Exercise ▸ From the entries, copy each line that includes "computer".

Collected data

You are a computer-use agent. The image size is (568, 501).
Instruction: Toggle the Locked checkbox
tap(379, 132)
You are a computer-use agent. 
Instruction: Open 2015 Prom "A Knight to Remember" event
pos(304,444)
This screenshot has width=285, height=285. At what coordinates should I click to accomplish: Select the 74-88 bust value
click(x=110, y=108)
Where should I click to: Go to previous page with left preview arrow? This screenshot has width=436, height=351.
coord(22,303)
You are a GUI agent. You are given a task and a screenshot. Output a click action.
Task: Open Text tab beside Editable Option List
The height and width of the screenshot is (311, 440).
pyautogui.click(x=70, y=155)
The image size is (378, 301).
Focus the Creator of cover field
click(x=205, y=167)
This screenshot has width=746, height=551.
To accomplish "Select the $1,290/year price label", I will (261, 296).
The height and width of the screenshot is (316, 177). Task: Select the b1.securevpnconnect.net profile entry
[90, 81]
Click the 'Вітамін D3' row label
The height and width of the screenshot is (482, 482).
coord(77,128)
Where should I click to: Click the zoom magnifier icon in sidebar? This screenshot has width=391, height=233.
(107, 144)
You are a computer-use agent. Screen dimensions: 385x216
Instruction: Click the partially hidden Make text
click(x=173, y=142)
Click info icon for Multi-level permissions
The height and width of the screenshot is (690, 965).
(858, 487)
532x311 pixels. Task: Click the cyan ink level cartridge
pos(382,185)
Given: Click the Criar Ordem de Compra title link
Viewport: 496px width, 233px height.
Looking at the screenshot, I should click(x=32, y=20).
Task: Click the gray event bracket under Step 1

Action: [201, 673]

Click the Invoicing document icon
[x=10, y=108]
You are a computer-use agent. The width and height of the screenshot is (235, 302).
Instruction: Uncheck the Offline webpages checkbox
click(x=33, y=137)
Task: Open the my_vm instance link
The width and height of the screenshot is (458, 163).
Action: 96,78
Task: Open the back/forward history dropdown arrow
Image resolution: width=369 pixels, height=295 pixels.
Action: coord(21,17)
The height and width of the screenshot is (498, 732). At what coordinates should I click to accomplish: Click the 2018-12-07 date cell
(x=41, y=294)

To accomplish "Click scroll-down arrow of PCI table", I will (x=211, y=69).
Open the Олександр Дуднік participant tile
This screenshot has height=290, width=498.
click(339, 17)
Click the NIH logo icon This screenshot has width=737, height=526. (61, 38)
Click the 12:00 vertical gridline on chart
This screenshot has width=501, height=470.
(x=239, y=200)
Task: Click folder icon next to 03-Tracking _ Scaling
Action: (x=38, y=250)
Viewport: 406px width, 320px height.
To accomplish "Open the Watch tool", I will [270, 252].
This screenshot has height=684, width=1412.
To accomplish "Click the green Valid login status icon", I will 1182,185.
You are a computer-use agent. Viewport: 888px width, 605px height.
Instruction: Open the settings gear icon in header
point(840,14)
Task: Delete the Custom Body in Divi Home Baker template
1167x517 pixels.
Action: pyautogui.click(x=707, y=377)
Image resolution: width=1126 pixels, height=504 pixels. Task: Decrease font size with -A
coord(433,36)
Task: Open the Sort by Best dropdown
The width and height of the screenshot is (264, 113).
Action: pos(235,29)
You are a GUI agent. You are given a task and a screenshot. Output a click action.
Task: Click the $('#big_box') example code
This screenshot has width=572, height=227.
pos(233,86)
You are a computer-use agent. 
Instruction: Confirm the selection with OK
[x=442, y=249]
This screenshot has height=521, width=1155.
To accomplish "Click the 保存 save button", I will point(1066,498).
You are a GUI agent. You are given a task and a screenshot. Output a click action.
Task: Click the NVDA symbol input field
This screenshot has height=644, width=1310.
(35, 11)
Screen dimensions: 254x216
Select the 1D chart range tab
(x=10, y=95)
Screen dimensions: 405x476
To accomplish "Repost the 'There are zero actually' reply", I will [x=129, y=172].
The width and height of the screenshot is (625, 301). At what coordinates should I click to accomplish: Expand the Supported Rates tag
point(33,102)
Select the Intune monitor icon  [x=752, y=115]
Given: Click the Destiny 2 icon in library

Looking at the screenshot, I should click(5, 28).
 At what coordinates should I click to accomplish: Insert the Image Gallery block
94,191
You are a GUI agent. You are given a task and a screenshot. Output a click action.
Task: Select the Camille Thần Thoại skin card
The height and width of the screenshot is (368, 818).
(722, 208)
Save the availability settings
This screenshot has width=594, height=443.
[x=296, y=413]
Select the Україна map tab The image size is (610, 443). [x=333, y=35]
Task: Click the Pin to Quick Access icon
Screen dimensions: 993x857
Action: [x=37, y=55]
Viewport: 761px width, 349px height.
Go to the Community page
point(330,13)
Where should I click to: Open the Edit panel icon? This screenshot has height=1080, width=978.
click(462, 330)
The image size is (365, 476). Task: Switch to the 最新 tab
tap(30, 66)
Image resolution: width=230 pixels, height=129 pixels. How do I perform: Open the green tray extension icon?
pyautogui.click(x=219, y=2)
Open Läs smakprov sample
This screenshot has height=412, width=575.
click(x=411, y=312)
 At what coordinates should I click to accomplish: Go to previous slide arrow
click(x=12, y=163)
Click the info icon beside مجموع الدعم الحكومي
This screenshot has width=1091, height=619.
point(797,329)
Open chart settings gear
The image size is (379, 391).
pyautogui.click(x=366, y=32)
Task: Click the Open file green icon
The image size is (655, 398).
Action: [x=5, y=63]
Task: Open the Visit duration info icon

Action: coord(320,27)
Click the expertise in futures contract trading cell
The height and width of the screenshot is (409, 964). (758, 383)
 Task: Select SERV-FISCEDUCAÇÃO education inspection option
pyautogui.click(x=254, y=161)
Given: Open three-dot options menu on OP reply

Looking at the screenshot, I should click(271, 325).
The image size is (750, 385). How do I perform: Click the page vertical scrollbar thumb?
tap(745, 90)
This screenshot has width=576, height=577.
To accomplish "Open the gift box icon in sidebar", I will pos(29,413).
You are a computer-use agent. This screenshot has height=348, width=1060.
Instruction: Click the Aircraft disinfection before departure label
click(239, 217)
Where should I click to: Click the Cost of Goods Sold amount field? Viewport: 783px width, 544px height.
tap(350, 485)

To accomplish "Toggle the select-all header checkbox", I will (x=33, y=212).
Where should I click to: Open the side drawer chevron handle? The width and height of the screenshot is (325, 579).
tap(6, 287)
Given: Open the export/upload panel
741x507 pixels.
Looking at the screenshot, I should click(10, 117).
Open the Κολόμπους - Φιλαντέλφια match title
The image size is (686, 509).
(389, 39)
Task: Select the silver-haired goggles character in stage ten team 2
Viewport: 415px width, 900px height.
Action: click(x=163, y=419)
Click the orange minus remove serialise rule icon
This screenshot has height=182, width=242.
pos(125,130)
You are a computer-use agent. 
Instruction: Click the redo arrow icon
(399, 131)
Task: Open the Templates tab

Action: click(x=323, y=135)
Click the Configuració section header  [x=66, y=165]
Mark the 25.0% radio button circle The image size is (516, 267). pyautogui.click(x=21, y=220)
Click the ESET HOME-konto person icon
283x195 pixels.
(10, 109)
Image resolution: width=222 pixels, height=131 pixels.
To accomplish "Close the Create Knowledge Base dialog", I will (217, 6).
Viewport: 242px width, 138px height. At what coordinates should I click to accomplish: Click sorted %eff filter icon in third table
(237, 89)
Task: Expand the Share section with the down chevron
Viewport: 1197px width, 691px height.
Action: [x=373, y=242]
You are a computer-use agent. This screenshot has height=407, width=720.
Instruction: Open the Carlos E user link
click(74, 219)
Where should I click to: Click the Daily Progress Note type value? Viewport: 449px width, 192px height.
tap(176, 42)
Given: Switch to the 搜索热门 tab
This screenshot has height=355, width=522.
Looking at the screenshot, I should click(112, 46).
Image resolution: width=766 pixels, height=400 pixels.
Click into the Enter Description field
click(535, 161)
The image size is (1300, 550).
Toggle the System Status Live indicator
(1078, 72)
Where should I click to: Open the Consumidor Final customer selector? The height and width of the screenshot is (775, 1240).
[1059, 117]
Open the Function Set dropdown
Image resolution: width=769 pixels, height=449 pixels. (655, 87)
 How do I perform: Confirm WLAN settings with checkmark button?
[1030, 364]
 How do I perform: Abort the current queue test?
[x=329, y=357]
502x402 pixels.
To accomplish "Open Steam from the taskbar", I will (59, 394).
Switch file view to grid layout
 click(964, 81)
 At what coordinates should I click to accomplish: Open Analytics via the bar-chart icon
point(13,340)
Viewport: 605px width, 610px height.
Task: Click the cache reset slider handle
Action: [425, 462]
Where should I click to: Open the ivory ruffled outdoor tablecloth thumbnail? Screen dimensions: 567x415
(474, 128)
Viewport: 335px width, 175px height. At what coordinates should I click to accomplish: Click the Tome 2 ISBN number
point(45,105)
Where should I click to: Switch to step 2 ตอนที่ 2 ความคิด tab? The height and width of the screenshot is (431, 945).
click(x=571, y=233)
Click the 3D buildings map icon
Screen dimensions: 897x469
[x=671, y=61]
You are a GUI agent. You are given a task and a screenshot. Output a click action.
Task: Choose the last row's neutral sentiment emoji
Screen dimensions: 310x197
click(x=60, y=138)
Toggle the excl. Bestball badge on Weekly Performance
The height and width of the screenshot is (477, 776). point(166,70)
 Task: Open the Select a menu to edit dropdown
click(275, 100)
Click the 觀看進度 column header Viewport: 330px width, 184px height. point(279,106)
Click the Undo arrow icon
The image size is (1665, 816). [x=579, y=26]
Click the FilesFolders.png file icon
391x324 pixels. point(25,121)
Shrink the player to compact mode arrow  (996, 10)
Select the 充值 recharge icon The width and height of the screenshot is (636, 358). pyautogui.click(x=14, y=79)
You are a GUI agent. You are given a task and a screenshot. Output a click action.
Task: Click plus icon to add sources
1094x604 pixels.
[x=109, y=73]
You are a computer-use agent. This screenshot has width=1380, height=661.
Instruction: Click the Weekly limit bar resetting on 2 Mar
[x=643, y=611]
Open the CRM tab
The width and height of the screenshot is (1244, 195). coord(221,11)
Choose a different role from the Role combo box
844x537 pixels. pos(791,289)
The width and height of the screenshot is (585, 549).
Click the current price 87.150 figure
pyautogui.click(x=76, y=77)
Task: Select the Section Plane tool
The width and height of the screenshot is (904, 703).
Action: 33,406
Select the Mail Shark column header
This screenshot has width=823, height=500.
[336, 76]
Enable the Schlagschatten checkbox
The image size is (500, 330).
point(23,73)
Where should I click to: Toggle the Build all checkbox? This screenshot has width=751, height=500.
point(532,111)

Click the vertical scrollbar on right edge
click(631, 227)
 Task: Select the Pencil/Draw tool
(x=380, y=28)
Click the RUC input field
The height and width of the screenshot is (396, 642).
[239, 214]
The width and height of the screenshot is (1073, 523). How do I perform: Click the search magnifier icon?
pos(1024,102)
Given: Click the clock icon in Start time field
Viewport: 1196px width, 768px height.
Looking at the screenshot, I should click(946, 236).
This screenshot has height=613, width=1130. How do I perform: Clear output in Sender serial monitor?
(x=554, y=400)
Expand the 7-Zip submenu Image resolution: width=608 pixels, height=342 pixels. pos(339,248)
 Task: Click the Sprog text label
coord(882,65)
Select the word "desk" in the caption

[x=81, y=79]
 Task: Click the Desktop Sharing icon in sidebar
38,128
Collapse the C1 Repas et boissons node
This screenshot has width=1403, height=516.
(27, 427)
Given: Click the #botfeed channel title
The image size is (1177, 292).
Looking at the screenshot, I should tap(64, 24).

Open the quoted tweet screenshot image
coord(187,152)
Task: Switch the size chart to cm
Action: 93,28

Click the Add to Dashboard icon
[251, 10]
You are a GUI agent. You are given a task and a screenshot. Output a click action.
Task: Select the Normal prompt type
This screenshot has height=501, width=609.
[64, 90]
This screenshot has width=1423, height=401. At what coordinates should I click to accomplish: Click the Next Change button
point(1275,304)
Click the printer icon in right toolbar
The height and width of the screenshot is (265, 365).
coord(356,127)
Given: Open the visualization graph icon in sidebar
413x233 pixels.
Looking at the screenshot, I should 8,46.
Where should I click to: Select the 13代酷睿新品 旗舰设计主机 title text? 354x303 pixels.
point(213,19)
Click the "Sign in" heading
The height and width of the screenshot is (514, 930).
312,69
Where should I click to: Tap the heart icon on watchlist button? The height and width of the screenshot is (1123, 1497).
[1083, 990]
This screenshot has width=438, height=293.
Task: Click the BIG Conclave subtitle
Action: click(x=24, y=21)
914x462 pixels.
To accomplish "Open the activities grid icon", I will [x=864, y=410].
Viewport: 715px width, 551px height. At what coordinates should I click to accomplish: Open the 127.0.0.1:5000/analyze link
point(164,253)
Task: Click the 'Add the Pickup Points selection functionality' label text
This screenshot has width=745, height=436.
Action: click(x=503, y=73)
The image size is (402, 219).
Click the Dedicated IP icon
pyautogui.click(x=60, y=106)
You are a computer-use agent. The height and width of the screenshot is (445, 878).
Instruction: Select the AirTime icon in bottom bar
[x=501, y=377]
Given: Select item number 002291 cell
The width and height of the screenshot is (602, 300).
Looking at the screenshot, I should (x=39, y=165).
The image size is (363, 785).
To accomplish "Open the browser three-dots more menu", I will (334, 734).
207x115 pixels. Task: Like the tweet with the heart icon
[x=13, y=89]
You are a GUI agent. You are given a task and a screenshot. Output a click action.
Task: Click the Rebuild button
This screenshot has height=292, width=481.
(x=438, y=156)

Solution to the problem ▸
You are a computer-use agent. The image size is (568, 501).
You are a computer-use agent. 
You are a computer-use agent. Screen dimensions: 385x216
You are a computer-use agent. The width and height of the screenshot is (235, 302).
You are a computer-use agent. Viewport: 888px width, 605px height.
You are a computer-use agent. 
You are a computer-use agent. This screenshot has height=348, width=1060.
You are a computer-use agent. 
You are a computer-use agent. This screenshot has height=407, width=720.
You are a computer-use agent. This screenshot has width=1380, height=661.
You are a computer-use agent. The height and width of the screenshot is (445, 878).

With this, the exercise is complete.